Andar nos passos do Mestre é, muitas vezes, ficar sozinho – compreender, pelo menos até certo ponto, o que Ele passou neste mundo. É sofrer com Cristo – a experiência mais valiosa e que nos lembraremos por toda a eternidade. Muitos crentes, ao longo das eras, sofreram por Cristo, e não queremos menosprezar isso de maneira alguma. Sua fidelidade sob tortura, mesmo até à morte, lhes dará a coroa da vida. Mas o sofrimento com Cristo é mais profundo e nos identifica com Seus íntimos pensamentos, com Seus sentimentos. É um raro privilégio, pois um dos Seus maiores sofrimentos durante o Seu ministério terrenal, foi o fato de que, na maioria das vezes, ninguém O entendia.
Comunhão ininterrupta
Qual é então a resposta para estar sozinho e talvez também solitário? A primeira e principal resposta é que a solitude nos dá a oportunidade de desfrutar de uma comunhão ininterrupta com nosso Senhor e Salvador. A verdadeira comunhão com Ele é sempre importante, mas, às vezes, na correnteza da vida, nossas interações humanas estão no caminho de um conhecimento mais profundo de nosso bendito Senhor. Quando estamos sozinhos a maior parte do tempo é uma chance de desenvolver um relacionamento mais rico com Aquele com Quem passaremos toda a eternidade. Se essa chance nos é oferecida, não devemos perdê-la.
No entanto, ainda estamos neste mundo e, novamente, o exemplo do nosso bendito Senhor nos mostra o caminho. Lemos sobre Ele: “E, de dia, ensinava no templo e, à noite, saindo, ficava no monte chamado das Oliveiras” (Lc 21:37). Este foi o padrão de Sua vida – tempo sozinho com Seu Pai, e depois incansável serviço aos homens. Assim deveria ser conosco. Se nos encontramos sozinhos, devemos usar o tempo, em primeiro lugar, para cultivar um relacionamento mais completo com nosso Senhor. Mas também devemos procurar oportunidades para servir aos outros e aliviar seus fardos, se possível. Encontrar nosso gozo em servir os outros não é apenas ser como Cristo, é trazer gozo para nós mesmos também. “O que regar também será regado” (Pv 11:25). Servir aos outros não é apenas lhes trazer gozo; isso fará com que nosso próprio coração transborde. Se estivermos ocupados servindo aos outros, não teremos tempo para nos sentir sozinhos ou sentir pena de nós mesmos. Lembro-me bem, há muitos anos, ler sobre um médico que se deparava com uma mulher constantemente ocupada consigo mesma e, assim, desenvolveu muitas doenças, a maioria das quais tinha um grande componente psicossomático. Ele finalmente deu a ela uma receita incomum: “Faça algo para outra pessoa”. Foi um bom conselho; para aqueles que estão ocupados com a autopiedade ou acham que a vida é “chata” vão descobrir que estar ocupado com as necessidades dos outros os eleva acima de seus próprios problemas.

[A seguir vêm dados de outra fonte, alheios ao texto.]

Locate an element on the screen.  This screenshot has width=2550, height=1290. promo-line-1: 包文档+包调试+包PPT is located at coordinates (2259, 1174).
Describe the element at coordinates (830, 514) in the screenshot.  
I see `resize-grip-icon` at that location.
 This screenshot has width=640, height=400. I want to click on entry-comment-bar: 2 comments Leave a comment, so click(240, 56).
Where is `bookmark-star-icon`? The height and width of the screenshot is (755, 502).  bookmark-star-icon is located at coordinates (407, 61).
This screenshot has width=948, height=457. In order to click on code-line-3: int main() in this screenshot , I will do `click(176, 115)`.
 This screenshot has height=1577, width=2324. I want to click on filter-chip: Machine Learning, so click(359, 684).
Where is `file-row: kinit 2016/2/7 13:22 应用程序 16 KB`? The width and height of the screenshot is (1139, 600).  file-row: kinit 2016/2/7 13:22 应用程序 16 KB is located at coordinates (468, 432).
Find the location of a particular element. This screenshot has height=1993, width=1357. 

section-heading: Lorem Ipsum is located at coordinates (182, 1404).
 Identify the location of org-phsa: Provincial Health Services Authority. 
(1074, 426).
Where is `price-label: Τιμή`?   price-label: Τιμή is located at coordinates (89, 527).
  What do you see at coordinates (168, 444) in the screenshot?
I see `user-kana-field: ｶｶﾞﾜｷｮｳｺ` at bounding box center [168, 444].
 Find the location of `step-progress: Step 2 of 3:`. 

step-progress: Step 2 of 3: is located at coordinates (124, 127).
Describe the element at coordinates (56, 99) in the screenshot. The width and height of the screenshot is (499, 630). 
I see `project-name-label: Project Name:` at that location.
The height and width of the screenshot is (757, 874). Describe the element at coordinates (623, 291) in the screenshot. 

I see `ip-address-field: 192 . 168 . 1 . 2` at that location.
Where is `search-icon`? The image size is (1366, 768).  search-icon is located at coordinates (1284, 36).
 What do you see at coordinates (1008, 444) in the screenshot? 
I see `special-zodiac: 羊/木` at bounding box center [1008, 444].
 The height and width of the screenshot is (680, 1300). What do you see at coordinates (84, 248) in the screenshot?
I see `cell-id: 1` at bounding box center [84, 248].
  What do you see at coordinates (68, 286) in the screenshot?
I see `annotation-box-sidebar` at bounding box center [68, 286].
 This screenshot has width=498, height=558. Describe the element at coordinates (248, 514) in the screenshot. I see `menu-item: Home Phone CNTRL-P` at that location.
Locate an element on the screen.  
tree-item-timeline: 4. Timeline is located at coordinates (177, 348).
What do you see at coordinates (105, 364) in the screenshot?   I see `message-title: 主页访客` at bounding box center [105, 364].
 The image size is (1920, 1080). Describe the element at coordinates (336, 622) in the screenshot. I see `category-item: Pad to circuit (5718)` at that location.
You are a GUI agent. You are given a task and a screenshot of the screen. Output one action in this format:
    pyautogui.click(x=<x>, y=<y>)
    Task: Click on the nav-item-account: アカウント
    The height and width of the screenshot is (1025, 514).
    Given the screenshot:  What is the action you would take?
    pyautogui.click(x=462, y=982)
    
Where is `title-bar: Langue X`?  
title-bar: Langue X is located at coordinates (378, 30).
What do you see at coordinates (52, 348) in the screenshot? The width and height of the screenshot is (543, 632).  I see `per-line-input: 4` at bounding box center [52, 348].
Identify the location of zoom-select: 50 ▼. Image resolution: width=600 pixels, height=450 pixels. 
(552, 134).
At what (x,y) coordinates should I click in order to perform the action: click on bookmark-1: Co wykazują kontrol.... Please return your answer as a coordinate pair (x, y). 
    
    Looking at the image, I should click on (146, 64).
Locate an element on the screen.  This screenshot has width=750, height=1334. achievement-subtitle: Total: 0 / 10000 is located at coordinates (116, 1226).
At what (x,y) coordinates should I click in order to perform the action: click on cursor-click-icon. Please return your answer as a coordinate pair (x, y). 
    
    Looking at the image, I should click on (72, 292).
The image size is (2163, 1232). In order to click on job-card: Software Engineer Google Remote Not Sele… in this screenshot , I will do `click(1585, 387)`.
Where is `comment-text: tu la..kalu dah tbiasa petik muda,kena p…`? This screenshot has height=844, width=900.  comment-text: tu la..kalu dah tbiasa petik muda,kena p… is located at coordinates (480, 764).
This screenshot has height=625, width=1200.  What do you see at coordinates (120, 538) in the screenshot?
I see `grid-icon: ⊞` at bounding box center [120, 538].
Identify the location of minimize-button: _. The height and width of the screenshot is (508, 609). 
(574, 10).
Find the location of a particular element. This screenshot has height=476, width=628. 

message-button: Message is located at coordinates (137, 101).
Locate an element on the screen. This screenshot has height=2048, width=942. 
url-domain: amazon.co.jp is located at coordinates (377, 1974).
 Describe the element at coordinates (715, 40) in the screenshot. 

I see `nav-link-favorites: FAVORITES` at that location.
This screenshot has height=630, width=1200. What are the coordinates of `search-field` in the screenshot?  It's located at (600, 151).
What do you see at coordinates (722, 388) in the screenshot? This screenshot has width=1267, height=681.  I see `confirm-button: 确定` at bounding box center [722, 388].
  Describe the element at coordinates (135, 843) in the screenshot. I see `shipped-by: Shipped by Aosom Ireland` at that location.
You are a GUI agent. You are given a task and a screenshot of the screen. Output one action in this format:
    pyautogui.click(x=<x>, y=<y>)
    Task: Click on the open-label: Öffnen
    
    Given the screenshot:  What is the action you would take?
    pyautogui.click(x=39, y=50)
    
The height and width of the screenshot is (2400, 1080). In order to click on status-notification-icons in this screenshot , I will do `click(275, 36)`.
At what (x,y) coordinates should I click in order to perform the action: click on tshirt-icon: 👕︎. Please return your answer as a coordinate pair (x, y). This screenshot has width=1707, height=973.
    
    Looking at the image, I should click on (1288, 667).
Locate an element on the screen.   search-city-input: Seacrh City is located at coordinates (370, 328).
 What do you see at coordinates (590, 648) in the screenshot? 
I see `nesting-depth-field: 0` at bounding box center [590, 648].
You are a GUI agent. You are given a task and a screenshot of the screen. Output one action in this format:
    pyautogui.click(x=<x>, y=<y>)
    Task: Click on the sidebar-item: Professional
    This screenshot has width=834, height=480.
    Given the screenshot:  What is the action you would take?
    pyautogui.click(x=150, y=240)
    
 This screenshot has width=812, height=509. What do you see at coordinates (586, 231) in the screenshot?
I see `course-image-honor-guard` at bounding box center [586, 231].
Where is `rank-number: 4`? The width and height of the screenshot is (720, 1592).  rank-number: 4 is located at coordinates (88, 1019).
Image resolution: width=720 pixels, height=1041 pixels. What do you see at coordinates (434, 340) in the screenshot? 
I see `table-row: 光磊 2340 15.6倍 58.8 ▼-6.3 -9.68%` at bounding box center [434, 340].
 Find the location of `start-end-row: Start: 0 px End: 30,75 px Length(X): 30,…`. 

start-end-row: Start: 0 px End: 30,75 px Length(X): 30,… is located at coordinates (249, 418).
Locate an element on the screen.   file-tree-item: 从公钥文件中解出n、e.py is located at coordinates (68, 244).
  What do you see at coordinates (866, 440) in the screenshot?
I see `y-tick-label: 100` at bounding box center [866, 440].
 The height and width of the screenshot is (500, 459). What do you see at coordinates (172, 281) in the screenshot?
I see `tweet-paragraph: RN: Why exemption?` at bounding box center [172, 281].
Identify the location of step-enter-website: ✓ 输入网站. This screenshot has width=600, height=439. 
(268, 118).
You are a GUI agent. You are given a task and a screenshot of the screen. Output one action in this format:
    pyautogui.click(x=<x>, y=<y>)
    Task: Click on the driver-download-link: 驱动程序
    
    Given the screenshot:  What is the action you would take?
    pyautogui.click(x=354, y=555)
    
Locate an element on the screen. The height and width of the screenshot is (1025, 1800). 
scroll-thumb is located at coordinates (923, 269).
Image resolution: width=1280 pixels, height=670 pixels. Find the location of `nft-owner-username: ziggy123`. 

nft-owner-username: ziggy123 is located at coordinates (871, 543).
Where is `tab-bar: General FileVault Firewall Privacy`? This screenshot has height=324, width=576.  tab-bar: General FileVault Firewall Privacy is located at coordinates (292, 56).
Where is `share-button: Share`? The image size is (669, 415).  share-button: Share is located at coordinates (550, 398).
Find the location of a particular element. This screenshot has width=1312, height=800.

Mas alguns podem dizer: “E se você é velho ou fraco no corpo e acha difícil servir aos outros?” Admitimos que isso nos lança ao Senhor e não há solução fácil. Mas, nada é de maior serviço que a oração, e nada contagia mais um cuidador do que um espírito alegre. O mesmo Jesus de Quem foi dito: “Então, todos os discípulos, deixando-O, fugiram” (Mt 26:56), assegura-nos que “Não te deixarei, nem te desampararei” (Hb 13:5). Quão bom é poder passar pelos momentos solitários da vida na companhia d’Aquele que verdadeiramente compreende, porque sentiu o mesmo! “Pelo que convinha que, em tudo, fosse semelhante aos irmãos, para ser misericordioso e fiel sumo sacerdote … Porque, naquilo que Ele mesmo, sendo tentado, padeceu, pode socorrer aos que são tentados” (Hb 2:17-18).